**RECORDS FOR PROCESSING**
----

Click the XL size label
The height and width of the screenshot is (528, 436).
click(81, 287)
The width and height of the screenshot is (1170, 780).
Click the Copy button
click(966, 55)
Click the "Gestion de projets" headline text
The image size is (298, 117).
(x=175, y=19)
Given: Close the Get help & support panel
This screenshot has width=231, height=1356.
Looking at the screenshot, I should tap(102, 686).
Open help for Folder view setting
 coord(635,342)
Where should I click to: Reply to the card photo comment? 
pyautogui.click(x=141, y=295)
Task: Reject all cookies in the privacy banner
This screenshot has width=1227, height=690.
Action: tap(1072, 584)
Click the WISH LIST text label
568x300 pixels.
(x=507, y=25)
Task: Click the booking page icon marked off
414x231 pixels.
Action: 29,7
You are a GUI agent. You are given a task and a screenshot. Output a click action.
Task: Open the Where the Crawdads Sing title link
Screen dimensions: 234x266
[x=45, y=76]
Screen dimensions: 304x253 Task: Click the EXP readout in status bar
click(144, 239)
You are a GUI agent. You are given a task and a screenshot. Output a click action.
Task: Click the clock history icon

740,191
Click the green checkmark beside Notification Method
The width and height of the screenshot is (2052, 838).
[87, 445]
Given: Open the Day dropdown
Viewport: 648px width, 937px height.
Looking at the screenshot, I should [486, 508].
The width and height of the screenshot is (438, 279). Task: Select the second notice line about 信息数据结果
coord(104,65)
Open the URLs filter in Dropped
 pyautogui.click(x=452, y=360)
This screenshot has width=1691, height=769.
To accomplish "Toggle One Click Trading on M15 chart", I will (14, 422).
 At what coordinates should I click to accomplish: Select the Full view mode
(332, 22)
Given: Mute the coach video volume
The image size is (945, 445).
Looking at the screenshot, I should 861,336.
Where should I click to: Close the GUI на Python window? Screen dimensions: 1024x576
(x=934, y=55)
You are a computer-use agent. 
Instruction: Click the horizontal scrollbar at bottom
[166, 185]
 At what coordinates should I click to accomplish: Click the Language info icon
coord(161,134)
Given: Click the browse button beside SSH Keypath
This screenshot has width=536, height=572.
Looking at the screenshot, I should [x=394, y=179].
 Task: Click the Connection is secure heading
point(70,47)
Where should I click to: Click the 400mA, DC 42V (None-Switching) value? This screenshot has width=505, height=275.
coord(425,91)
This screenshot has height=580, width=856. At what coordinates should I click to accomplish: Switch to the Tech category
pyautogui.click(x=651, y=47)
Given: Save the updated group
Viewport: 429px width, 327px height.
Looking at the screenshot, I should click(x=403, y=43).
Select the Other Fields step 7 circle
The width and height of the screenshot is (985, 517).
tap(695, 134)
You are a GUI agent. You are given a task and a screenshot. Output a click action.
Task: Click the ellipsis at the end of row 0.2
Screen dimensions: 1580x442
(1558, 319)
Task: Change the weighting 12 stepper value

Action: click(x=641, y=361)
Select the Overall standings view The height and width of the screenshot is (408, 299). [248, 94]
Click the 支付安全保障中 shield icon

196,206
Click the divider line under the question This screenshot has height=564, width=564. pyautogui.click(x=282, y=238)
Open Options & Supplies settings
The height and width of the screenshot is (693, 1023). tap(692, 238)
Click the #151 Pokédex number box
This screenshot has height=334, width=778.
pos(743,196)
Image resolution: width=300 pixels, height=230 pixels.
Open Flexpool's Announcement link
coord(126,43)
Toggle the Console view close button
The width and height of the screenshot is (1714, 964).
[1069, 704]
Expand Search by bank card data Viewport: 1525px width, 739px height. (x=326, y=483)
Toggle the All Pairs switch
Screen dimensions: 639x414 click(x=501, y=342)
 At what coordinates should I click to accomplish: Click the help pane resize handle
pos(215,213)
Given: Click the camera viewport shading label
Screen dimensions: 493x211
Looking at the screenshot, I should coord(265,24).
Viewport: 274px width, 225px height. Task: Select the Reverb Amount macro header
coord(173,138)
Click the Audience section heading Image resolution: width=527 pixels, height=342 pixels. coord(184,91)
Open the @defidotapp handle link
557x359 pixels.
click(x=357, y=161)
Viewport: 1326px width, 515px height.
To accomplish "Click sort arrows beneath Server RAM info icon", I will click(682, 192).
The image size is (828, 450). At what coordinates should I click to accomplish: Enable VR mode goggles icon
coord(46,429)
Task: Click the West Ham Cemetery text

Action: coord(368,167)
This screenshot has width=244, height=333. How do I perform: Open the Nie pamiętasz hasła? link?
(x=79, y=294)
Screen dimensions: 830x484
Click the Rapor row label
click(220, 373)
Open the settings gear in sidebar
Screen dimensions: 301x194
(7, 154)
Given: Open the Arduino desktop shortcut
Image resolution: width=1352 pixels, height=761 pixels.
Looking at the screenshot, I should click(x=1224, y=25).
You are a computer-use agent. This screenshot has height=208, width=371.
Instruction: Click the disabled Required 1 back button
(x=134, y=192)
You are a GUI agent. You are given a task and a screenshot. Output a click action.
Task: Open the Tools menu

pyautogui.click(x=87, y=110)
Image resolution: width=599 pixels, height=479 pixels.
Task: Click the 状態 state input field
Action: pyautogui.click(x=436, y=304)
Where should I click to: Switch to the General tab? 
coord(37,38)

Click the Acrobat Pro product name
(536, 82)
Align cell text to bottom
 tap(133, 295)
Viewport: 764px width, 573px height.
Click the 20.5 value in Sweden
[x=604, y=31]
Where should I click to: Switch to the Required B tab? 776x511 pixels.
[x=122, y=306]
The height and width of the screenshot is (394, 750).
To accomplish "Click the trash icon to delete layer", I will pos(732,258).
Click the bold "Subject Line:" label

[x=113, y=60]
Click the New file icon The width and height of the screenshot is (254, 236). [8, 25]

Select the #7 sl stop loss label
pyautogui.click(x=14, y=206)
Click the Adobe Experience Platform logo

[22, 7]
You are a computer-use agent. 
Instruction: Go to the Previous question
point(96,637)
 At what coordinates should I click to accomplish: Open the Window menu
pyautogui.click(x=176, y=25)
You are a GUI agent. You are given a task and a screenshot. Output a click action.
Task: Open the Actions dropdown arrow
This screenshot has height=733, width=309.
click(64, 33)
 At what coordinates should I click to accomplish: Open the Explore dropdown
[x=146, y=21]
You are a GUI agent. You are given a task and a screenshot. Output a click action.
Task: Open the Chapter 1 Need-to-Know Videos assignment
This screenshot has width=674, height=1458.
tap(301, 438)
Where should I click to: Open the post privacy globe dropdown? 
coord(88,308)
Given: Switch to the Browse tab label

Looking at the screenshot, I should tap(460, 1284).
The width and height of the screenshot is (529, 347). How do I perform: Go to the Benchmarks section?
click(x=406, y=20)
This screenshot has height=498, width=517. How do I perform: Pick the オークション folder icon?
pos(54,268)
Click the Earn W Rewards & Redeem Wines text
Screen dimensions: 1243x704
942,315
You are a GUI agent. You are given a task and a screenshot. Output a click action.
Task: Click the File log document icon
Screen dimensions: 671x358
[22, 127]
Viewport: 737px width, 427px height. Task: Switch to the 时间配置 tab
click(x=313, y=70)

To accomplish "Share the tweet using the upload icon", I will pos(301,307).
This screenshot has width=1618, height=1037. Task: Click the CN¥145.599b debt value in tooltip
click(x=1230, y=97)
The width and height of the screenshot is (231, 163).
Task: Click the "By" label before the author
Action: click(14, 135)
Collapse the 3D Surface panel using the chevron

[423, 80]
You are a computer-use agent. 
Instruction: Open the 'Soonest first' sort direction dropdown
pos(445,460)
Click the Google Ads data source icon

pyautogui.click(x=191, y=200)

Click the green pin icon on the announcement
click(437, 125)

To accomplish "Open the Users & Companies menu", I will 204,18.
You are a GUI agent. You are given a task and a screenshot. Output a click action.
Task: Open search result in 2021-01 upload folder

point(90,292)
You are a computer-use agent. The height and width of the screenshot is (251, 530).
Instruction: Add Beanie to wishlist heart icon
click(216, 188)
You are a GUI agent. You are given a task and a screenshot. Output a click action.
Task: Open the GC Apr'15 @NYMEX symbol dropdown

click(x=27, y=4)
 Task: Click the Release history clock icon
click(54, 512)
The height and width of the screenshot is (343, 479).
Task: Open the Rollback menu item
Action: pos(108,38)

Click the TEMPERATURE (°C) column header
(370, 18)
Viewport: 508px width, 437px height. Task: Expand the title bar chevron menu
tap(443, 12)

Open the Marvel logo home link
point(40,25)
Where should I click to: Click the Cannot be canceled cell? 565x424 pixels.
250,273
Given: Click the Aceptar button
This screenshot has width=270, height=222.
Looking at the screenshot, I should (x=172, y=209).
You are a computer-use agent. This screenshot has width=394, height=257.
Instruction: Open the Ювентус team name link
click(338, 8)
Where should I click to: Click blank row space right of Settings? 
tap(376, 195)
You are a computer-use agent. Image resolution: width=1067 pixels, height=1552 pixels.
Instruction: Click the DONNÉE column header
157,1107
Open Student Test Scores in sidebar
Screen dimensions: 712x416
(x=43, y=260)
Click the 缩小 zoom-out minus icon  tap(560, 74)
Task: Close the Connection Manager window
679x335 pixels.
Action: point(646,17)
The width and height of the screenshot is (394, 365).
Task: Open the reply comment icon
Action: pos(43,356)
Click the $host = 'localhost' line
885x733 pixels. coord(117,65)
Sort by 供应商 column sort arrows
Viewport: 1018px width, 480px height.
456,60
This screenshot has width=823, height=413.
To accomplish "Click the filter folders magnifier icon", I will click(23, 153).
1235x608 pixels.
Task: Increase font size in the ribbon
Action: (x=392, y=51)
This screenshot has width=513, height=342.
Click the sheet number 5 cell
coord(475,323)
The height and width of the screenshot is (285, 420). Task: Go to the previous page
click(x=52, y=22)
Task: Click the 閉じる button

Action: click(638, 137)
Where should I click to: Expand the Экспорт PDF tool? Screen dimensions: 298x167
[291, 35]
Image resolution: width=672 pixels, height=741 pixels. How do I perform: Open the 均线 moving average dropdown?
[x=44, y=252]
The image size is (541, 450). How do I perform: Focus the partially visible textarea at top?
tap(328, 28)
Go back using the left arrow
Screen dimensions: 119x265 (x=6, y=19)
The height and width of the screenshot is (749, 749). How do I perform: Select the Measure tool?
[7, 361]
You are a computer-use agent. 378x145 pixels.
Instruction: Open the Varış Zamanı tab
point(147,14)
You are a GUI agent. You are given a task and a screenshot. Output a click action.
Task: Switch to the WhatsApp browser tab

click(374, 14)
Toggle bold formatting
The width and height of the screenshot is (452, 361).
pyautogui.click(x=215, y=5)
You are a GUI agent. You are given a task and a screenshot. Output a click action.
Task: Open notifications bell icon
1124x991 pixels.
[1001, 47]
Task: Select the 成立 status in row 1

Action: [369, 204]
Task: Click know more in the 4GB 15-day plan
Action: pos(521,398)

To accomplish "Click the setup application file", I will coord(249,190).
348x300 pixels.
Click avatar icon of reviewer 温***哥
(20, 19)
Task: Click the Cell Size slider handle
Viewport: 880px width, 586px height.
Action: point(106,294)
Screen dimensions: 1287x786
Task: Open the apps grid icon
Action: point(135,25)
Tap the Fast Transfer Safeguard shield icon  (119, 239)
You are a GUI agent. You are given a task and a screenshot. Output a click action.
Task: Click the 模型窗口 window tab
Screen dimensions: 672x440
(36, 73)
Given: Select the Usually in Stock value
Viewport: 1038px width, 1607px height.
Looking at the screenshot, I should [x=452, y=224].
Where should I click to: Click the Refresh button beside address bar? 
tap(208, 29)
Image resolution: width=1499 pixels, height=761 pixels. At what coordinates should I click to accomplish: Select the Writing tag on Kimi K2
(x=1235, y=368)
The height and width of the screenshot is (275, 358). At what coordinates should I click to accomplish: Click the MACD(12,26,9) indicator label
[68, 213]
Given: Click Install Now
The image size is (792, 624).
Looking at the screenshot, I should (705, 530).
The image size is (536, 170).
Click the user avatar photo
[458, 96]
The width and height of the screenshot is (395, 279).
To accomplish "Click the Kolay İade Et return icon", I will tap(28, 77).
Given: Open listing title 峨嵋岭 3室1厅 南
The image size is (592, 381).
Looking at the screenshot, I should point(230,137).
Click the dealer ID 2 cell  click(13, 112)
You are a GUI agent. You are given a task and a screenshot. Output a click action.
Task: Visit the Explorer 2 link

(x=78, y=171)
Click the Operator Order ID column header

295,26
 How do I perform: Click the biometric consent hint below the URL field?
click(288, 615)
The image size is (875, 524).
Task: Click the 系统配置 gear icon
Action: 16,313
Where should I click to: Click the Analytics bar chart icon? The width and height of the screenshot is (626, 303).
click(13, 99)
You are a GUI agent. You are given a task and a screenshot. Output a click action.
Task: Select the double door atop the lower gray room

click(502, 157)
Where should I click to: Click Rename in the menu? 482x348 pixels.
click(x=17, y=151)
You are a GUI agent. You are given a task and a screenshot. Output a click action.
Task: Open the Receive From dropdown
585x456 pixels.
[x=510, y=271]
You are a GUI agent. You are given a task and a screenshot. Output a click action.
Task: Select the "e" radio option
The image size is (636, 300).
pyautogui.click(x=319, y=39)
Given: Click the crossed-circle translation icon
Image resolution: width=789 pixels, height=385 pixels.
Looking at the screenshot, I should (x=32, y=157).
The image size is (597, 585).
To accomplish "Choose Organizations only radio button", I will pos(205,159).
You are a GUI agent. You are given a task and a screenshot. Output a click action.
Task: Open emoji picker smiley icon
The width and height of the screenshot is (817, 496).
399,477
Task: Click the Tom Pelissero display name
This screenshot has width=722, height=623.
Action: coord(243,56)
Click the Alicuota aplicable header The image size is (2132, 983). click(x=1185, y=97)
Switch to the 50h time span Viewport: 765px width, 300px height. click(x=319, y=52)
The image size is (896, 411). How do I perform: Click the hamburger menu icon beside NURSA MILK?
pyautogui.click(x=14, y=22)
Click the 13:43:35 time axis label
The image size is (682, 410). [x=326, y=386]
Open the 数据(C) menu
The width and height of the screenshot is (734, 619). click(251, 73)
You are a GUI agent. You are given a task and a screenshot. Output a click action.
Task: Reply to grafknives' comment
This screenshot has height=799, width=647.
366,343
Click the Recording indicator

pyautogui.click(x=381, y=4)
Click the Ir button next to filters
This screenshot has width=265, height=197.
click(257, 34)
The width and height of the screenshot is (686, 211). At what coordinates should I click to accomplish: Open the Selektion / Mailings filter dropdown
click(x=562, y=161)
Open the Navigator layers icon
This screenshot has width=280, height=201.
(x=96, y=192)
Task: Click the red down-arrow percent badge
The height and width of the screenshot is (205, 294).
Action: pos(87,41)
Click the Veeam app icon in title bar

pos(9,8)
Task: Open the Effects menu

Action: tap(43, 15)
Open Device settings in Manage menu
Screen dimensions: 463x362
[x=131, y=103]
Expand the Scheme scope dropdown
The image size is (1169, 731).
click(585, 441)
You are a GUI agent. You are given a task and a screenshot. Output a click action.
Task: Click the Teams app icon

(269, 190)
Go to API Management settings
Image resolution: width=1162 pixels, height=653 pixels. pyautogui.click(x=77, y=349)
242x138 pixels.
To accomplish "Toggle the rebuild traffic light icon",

----

Among the records above, extract exactly the lines from the line with "Task: Select the 成立 status in row 1" to the line with "Given: Open listing title 峨嵋岭 3室1厅 南", both lines included, and leave out the rest.

Task: Select the 成立 status in row 1

Action: [369, 204]
Task: Click know more in the 4GB 15-day plan
Action: pos(521,398)

To accomplish "Click the setup application file", I will coord(249,190).
348x300 pixels.
Click avatar icon of reviewer 温***哥
(20, 19)
Task: Click the Cell Size slider handle
Viewport: 880px width, 586px height.
Action: point(106,294)
Screen dimensions: 1287x786
Task: Open the apps grid icon
Action: point(135,25)
Tap the Fast Transfer Safeguard shield icon  (119, 239)
You are a GUI agent. You are given a task and a screenshot. Output a click action.
Task: Click the 模型窗口 window tab
Screen dimensions: 672x440
(36, 73)
Given: Select the Usually in Stock value
Viewport: 1038px width, 1607px height.
Looking at the screenshot, I should [x=452, y=224].
Where should I click to: Click the Refresh button beside address bar? 
tap(208, 29)
Image resolution: width=1499 pixels, height=761 pixels. At what coordinates should I click to accomplish: Select the Writing tag on Kimi K2
(x=1235, y=368)
The height and width of the screenshot is (275, 358). At what coordinates should I click to accomplish: Click the MACD(12,26,9) indicator label
[68, 213]
Given: Click Install Now
The image size is (792, 624).
Looking at the screenshot, I should (705, 530).
The image size is (536, 170).
Click the user avatar photo
[458, 96]
The width and height of the screenshot is (395, 279).
To accomplish "Click the Kolay İade Et return icon", I will tap(28, 77).
Given: Open listing title 峨嵋岭 3室1厅 南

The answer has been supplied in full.